In two patients, symptoms spread to the upper and lower limbs simultaneously after bulbar onset, and upper limb weakness developed along with bulbar symptoms in another two, followed by lower limb symptoms.
In contrast, six patients progressed in a non-continuous manner, in which five patients showed leg symptoms right after bulbar-onset, and four of them went on to develop upper limb (arms) symptoms. In one of these patients, symptoms were initially in both the bulbar and lower limb regions.
Among 43 patients who with progressing symptoms, the mean time interval for their spread to a different body area was 8.2 months, ranging from 0.3 to 32 months.
Using EMG, distribution of problems in lower motor neurons (LMNs) — which lead from the spinal cord or brain stem to muscles, causing weakness, muscle twitching, and wasting — was significantly different in muscles connected to bulbar nerves (innervated) than those connected to nerves of the lower back (controlling leg muscles).
Despite the non-continuous spreading of symptoms found in some patients, the most frequent lower motor nerve involvement was found in the bulbar region (rostral), followed by the upper limbs, then the lower limbs (caudal).
“A descending gradient of LMN dysfunction from rostral to caudal regions in BO-ALS was observed,” the investigators wrote.
In contrast, involvement of the upper motor neurons (UMN), which lead from the brain and brainstem and carry signals to lower motor neurons, was found in most patients, but there were no significant differences in body regions.

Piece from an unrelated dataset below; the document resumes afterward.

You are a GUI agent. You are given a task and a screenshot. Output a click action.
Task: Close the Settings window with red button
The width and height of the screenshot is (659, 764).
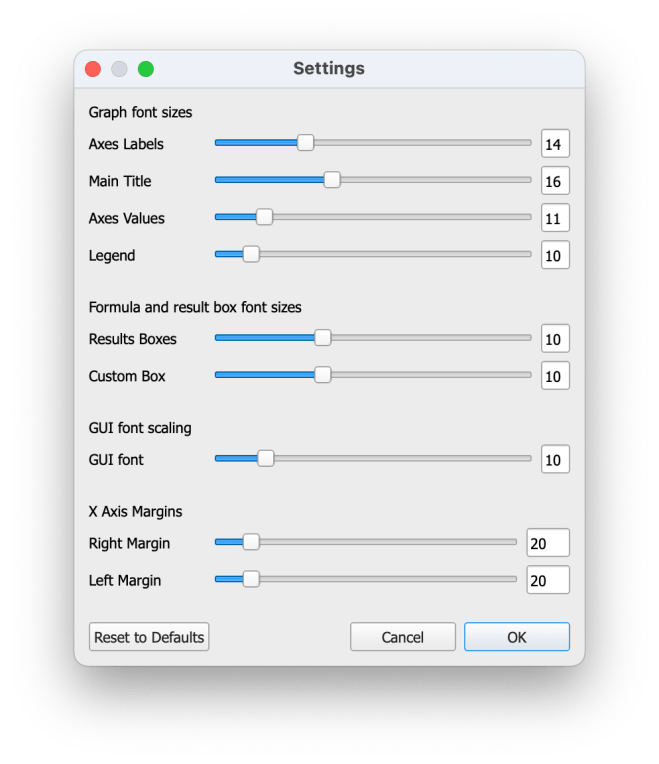coord(93,69)
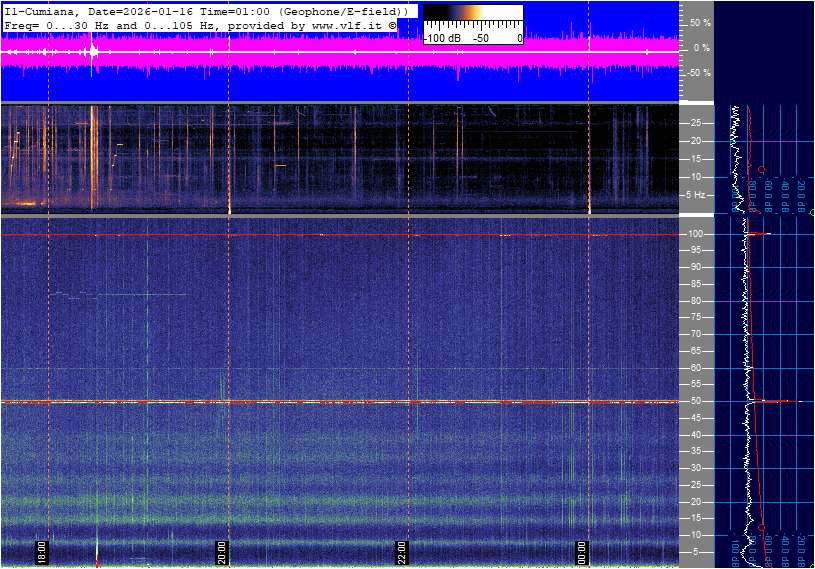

Overall, affected neurons were more frequently found in muscles connected to nerves from the bulbar and neck regions than those connected to nerves from the upper or lower spinal cord.
Of these 57 patients, 16 showed injury to neurons in the bulbar and neck area, but not those of the spinal cord. These patients had better neurological function as measured by the ALS functional rating scale (ALSFRS-R) score than the 41 other patients who showed nerve involvement in the bulbar, neck, and spinal cord regions.
Researchers also divided patients based on diagnostic latency: one group of 40 patients were diagnosed more than six months after symptom onset, while the other 17 had a diagnostic latency of six months or less. There were no significant differences in sex, age, age of onset, or ALSFRS-R score between them.
The time from the onset of initial symptoms in one body area to a different area was significantly shorter in those with more recent diagnosis (mean diagnostic latency of 3.66 months) than for those with a longer latency (mean of 7.25 months). According to the researchers, “this might contribute to the early definite or probable diagnosis.”
Patients with a shorter diagnostic latency also had a lower incidence of neurological changes in nerves of the lower back compared to those with longer diagnostic latency.
Despite this, nerve injury in patients with a shorter diagnostic latency was “detected as early as within 6 months after the onset, much earlier than the occurrence of clinical manifestations in lower limbs reported as 14 months,” the researchers wrote.
“These results may help understand the clinical and electrophysiological progression of BO-ALS and suggest that follow-up EMG might be necessary for at least a proportion of patients,” the team concluded.